Вокруг этой эстетической платформы теперь объединились футуристы в надежде занять передовую позицию в советской культурной жизни. Но это была иллюзия, поскольку ведущие партийные идеологи, совладав с эстетической растерянностью первых послереволюционных лет, уже сделали поворот в другую сторону: к реализму XIX века. В этом же направлении смотрел и Луначарский. Иными словами, решение партии финансировать “Леф” не являлось знаком одобрения, а диктовалось чисто практическими соображениями. В условиях нэповского плюрализма важно было поощрять группы, принявшие революцию; к таким группам принадлежали лефовцы, но и их явные противники – пролетарские писатели, чей журнал “На посту” также получил правительственную поддержку.
Среди лефовцев наблюдались серьезные противоречия. Воспевая “утилитарное” искусство, “Леф” одновременно публиковал экспериментальную поэзию традиционно-футуристического толка; но к числу его сотрудников принадлежал и Борис Пастернак, чья поэзия воспринималась многими как индивидуалистическая и эстетствующая. Внутриредакционный конфликт стал явным сразу же после выхода первого номера, и причиной тому послужила поэма “Про это”.
“Леф” ставил своей целью борьбу с бытом – “неодолимым врагом” Маяковского в “Человеке”. В одном из трех манифестов, опубликованных в первом номере, утверждалось, что “Леф”, который боролся с бытом до революции, “[будет] бороться с остатками этого быта в сегодня”. “Наше оружие, – утверждалось в конце манифеста “В кого вгрызается «Леф», – пример, агитация, пропаганда”.
Именно на этом пункте программы основывалась критика поэмы, с которой во втором номере “Лефа” выступил Николай Чужак:
Чувствительный роман… Его слезами обольют гимназистки… Но нас, знающих другое у Маяковского и знающих вообще много другого, это в 1923 году ни мало не трогает.

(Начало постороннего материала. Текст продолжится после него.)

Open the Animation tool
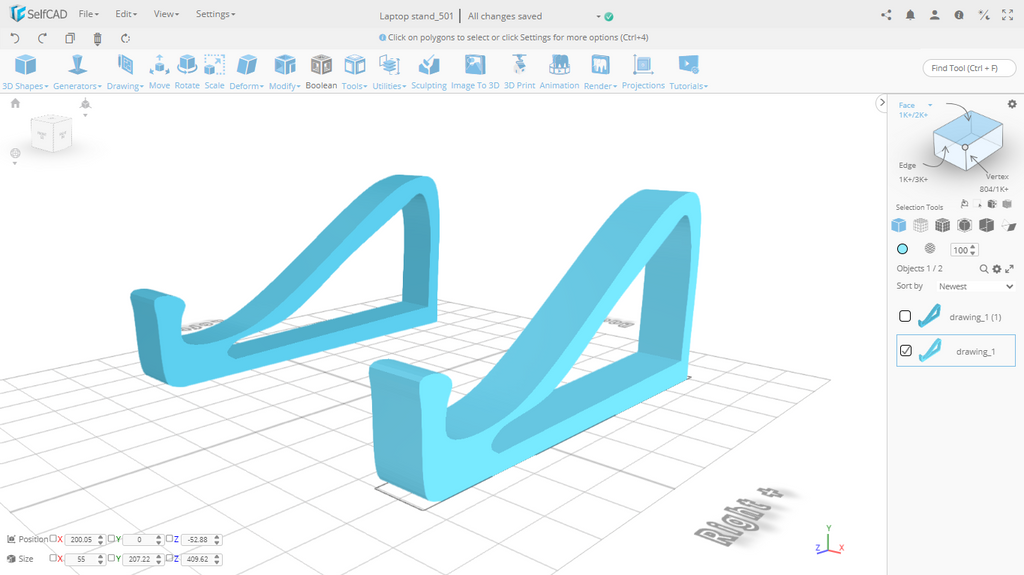 point(559,70)
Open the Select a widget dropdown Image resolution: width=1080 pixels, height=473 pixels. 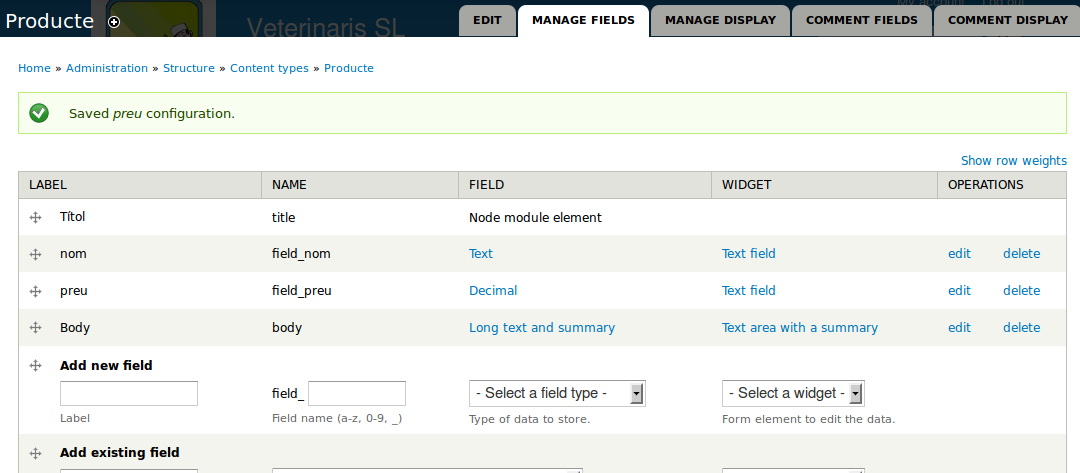pos(792,394)
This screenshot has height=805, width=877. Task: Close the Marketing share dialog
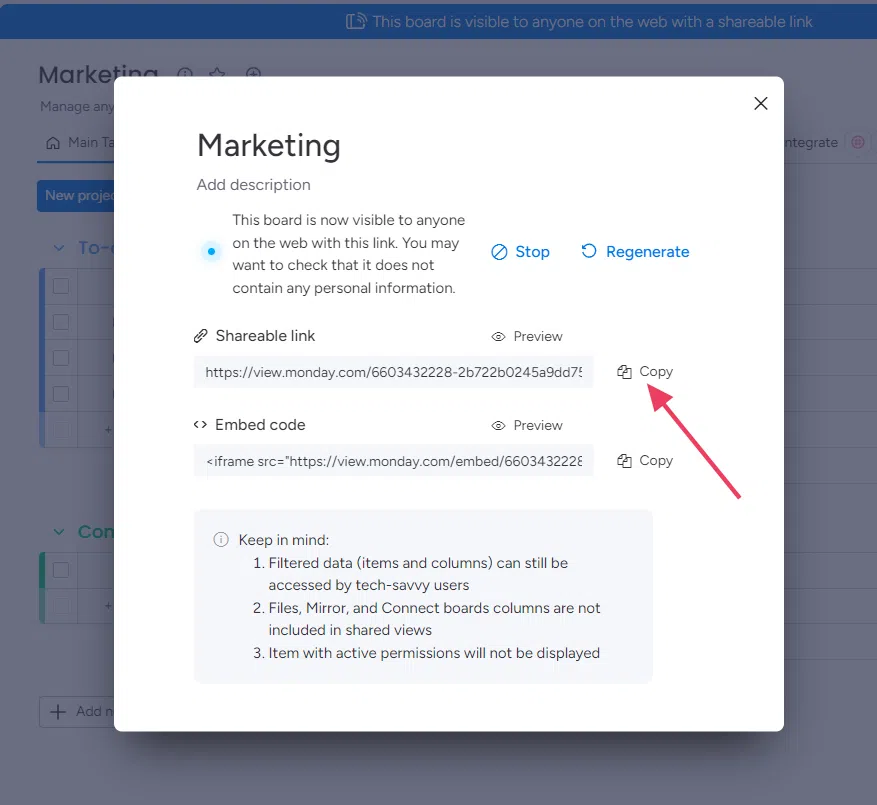[760, 104]
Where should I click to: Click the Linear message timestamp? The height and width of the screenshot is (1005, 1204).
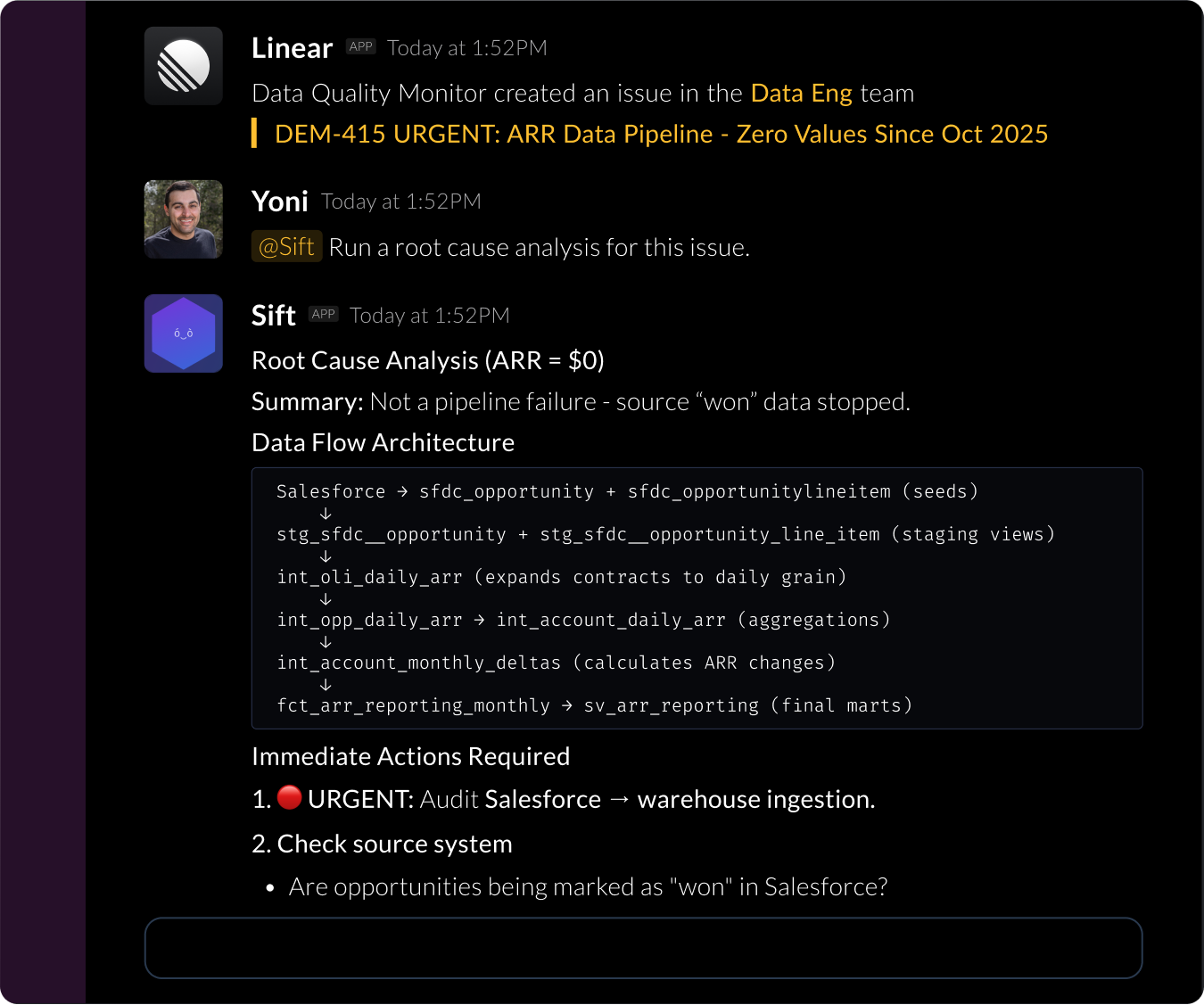pos(467,48)

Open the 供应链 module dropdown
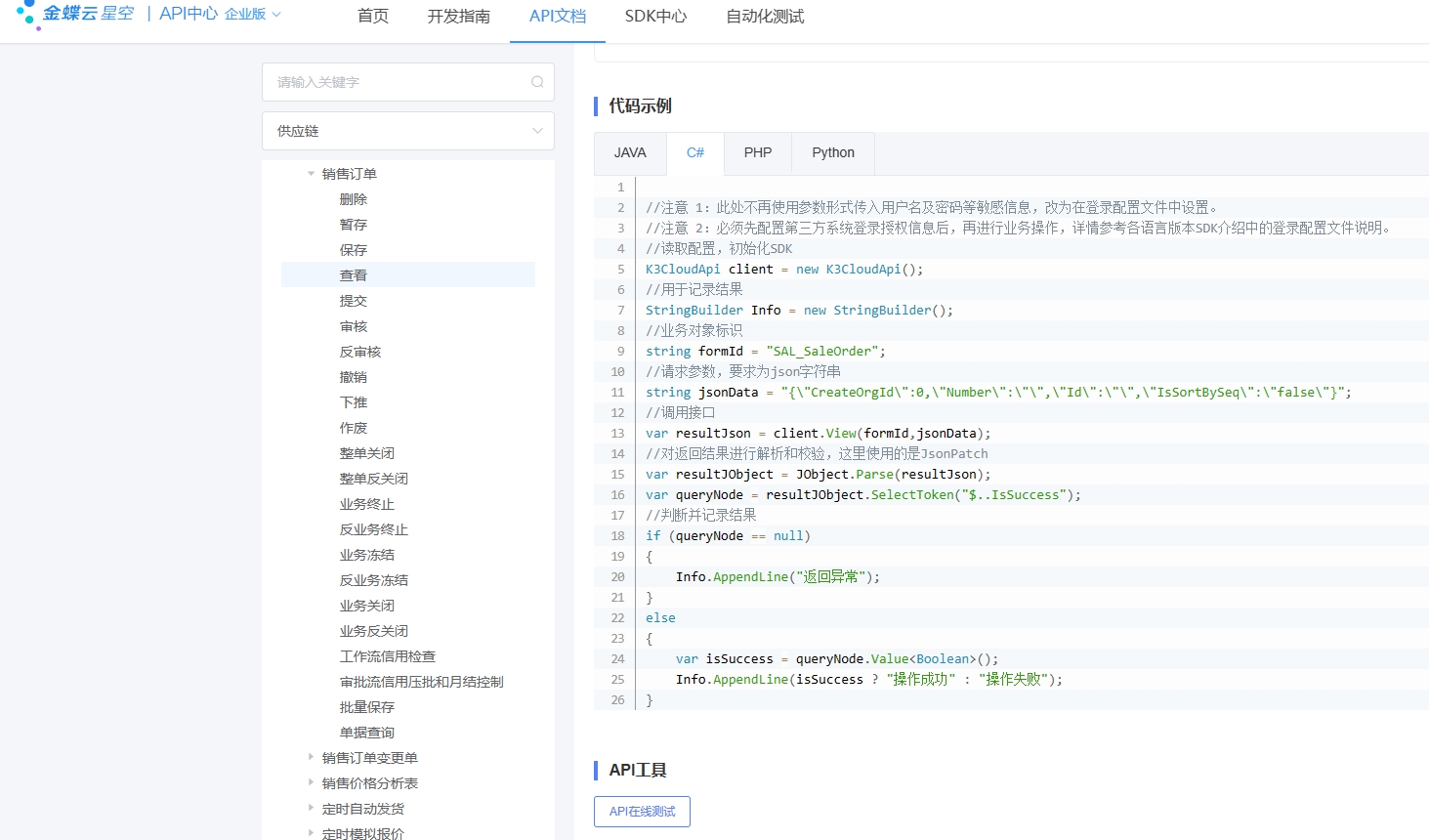407,131
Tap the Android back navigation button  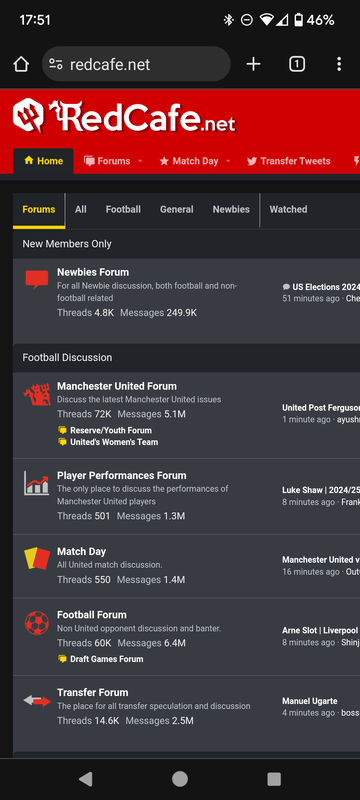86,779
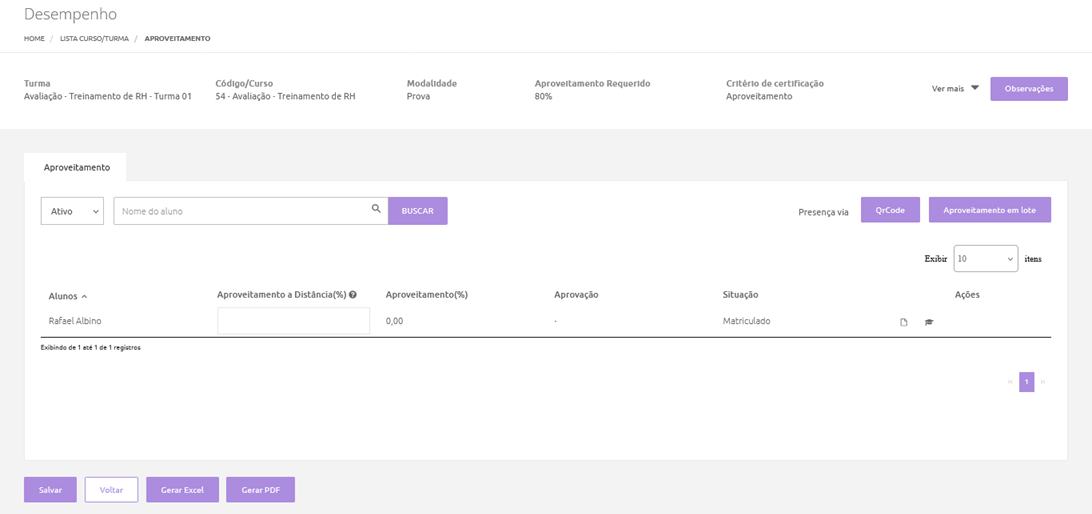Click the magnifying glass search icon
The height and width of the screenshot is (514, 1092).
click(x=376, y=209)
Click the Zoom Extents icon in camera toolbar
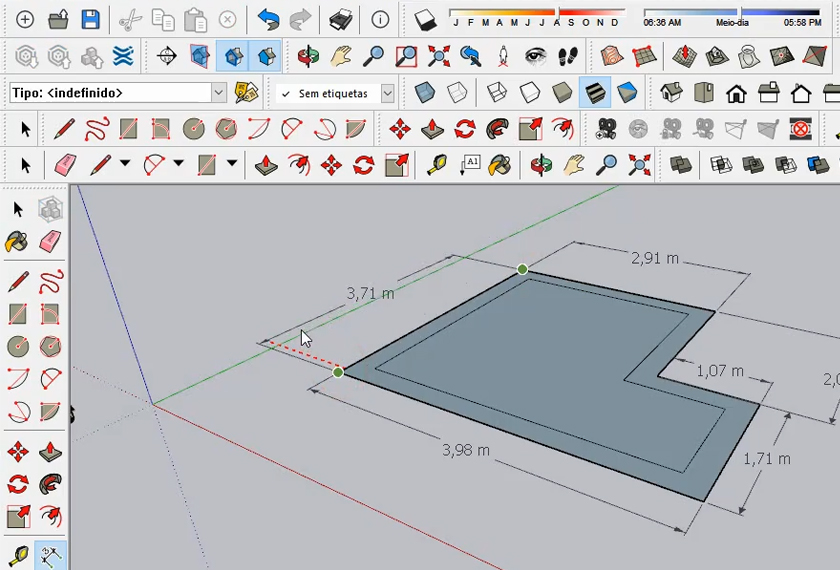 tap(439, 56)
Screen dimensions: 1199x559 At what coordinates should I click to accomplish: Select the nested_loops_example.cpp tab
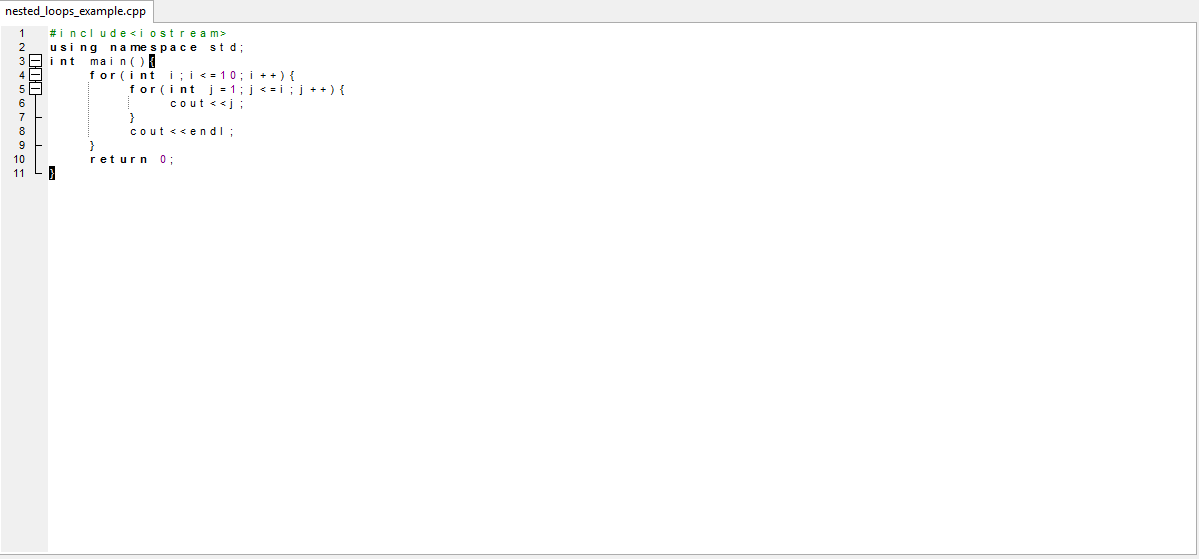pyautogui.click(x=75, y=11)
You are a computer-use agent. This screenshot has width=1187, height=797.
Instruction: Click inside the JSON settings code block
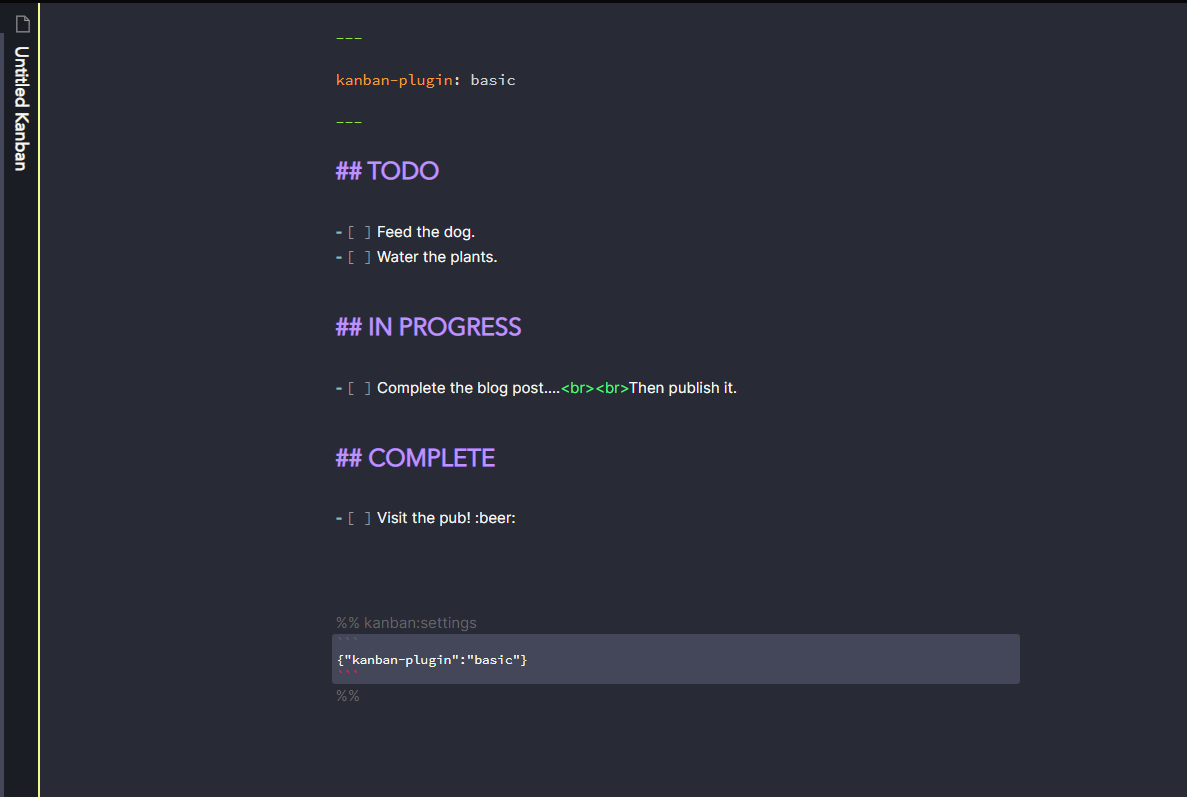click(432, 660)
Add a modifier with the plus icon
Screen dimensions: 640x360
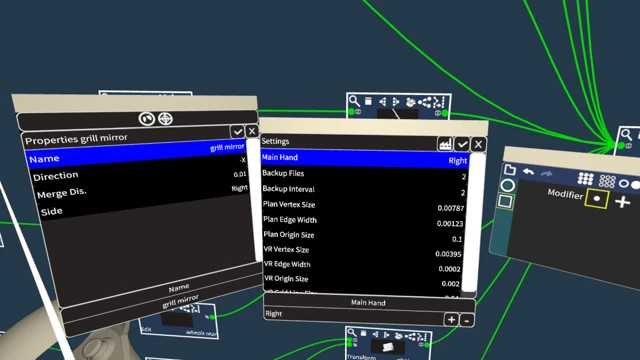[x=622, y=202]
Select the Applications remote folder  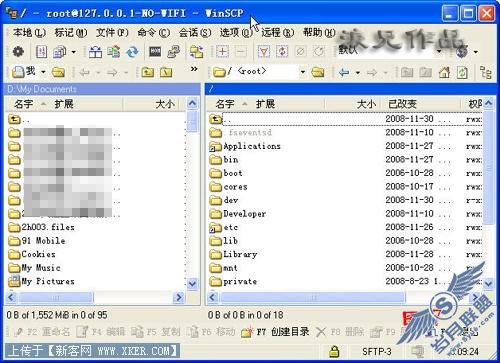[252, 146]
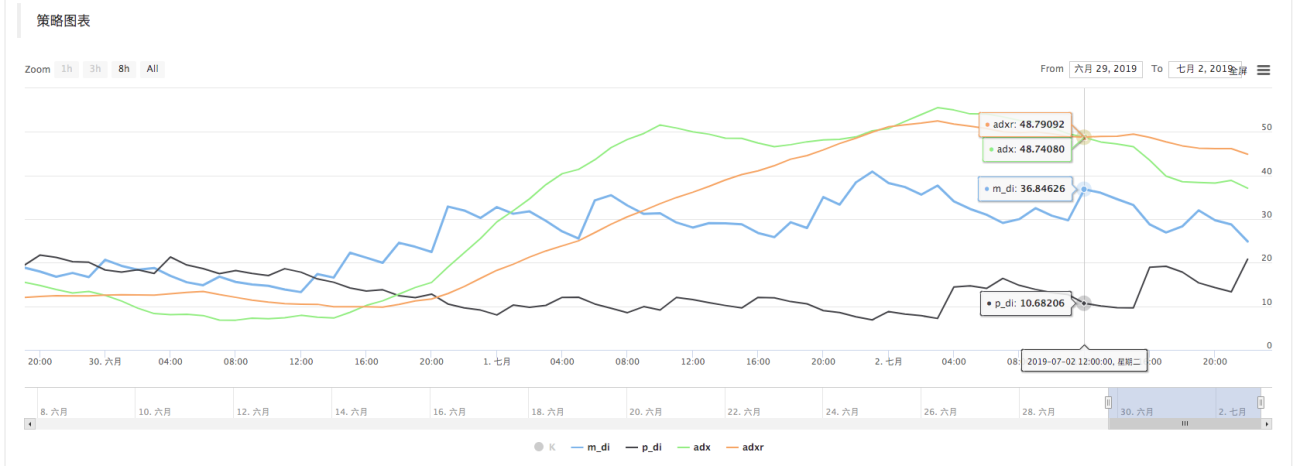Toggle adx series visibility in legend
This screenshot has height=466, width=1300.
695,447
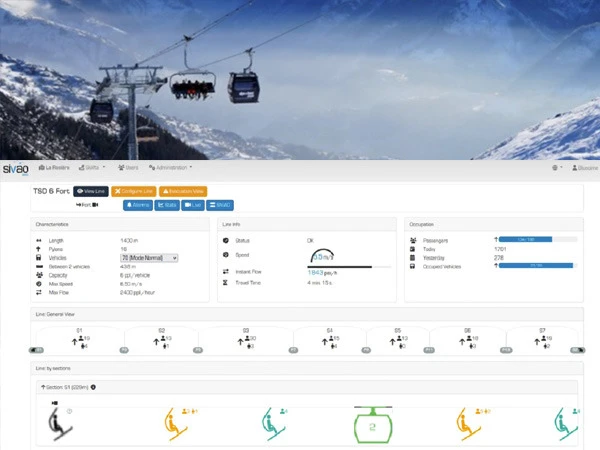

Здесь все, в этой “мистерии” – в быту. Все движется бытом. “Мой” дом. “Она”, окруженная друзьями и прислугой. <…> Танцует уанстеп <…> А “он” – подслушивает у дверей, мечется со своей гениальностью от мещан к мещанам, толкует с ними об искусстве, сладострастно издевается над самим собой <…> и – умозаключает: – “Деваться некуда”! <…>
И еще – последнее: в конце, мол, поэмы “есть выход”. Этот выход – вера, что “в будущем все будет по другому”, будет какая-то “изумительная жизнь”. <…> Я думаю, что это – вера отчаяния, от “некуда деться”, и – очень далекая от вещных прозрений 14-го года. Не выход, а безысходность.
Фотография Лили в берлинском зоопарке, упоминаемая в “Про это”: “Может, / может быть, / когда-нибудь / дорожкой зоологических аллей / и она – / она зверей любила – / тоже ступит в сад, / улыбаясь, / вот такая, / как на карточке в столе”.
Лили с экземпляром “Про это”. Фото Александра Родченко, 1924 г.
Быт всегда был экзистенциальным врагом Маяковского, и, с ужасом обнаружив, что после революции ничего не изменилось, он возобновил атаки на всяческие проявления его. В стихотворении “О дряни” (1921), к примеру, революции угрожает советский мещанин с портретом Маркса на стене, канарейкой в клетке и греющимся на “Известиях” котенком. Третья революция, к которой Маяковский призывал в “IV Интернационале”, так и не произошла.
Негибкий идеолог Чужак был глух к тонким интеллектуальным рассуждениям, не говоря о поэзии; но в данном случае он попал в точку. Маяковский действительно считал, что “краснофлагий строй” не предложил чего-то лучшего по сравнению с дореволюционной жизнью. Сила, управлявшая бытом и любовью раньше, осталась у власти и при коммунизме. Поэтому единственная надежда – далекое будущее тридцатого века, который “обгонит стаи / сердце раздиравших мелочей”.